- Pixel coordinate grounding data
***
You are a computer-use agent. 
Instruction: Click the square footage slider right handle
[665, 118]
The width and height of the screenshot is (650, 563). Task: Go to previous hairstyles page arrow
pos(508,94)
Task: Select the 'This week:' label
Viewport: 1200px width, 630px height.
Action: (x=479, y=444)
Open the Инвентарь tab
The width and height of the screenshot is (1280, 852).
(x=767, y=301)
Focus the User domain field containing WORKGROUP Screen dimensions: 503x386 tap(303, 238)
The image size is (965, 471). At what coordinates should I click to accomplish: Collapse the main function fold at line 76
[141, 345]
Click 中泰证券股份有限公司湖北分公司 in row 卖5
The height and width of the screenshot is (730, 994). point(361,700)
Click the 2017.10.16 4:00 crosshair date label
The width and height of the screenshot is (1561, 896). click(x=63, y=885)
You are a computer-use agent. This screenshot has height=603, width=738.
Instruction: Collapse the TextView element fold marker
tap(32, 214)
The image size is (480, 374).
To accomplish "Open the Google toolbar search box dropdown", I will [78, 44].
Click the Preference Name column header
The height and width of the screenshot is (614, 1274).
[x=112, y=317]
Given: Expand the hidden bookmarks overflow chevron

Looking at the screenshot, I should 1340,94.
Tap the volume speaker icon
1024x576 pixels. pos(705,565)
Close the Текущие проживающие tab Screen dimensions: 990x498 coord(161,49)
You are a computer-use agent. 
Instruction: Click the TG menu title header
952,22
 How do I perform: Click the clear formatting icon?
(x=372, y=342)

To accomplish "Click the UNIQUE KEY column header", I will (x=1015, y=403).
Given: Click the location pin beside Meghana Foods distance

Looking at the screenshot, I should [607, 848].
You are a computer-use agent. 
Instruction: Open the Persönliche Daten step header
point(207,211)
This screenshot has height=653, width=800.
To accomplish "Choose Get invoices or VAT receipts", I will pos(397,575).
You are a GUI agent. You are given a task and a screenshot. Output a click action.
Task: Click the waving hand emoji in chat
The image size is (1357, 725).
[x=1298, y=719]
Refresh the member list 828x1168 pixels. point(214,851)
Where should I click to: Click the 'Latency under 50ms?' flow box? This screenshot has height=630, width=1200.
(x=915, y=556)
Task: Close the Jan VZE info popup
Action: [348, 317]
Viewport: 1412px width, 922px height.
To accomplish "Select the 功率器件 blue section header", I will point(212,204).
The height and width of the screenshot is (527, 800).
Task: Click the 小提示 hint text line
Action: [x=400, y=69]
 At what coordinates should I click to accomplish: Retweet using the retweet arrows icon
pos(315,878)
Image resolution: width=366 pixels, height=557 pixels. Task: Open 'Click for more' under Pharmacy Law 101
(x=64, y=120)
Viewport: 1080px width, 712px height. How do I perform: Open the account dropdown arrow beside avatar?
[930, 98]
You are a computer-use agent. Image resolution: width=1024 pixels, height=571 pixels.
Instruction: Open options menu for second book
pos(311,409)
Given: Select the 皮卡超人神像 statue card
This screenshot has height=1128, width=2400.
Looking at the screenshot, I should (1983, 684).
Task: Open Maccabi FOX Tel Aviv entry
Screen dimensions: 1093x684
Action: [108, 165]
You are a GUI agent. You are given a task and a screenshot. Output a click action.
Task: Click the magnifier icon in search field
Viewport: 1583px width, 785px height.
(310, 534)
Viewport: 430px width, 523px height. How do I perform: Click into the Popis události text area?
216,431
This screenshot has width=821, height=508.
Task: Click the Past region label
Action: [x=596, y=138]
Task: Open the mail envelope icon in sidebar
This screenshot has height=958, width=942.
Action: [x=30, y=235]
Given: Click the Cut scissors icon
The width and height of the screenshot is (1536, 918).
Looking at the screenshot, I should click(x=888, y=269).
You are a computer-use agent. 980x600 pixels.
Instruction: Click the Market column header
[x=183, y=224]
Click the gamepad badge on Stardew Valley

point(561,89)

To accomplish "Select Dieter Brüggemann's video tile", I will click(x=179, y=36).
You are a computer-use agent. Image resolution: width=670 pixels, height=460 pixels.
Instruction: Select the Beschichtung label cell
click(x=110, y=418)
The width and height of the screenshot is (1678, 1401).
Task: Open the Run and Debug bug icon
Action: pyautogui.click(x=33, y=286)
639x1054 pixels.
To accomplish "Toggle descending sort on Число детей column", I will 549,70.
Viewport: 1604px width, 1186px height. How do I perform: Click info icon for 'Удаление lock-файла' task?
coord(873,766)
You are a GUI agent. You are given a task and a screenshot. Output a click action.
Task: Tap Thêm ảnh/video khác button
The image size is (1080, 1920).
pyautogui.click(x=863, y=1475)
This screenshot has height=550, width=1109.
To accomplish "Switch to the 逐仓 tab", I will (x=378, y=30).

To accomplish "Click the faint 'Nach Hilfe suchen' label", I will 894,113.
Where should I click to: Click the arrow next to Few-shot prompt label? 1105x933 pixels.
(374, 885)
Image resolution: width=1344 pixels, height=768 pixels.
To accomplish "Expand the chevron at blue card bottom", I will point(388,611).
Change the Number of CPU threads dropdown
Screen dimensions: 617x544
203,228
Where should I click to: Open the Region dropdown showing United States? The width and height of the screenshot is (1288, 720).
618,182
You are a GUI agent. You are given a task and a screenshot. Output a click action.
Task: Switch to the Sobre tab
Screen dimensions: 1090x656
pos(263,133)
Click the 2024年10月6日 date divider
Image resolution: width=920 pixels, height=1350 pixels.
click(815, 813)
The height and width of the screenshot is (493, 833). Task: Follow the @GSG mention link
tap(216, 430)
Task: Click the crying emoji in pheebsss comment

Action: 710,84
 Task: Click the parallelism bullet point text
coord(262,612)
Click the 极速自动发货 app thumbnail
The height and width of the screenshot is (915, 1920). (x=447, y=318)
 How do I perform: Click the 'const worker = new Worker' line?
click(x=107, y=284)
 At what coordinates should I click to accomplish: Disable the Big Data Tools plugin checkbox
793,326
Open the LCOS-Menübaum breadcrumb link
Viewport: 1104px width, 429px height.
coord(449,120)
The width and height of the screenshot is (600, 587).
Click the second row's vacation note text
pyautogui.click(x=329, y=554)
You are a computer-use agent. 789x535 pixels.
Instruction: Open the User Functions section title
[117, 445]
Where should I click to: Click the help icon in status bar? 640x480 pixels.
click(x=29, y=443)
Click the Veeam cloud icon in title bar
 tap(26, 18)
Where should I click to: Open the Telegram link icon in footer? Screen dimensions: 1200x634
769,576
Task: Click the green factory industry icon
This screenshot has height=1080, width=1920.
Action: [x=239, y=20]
***
- PROBLEM REQUIREMENTS
The word "video" appears in some lines of the data. Copy every one of those lines.

- RESULT FOR THIS EXERCISE
To accomplish "Select Dieter Brüggemann's video tile", I will click(x=179, y=36).
Task: Tap Thêm ảnh/video khác button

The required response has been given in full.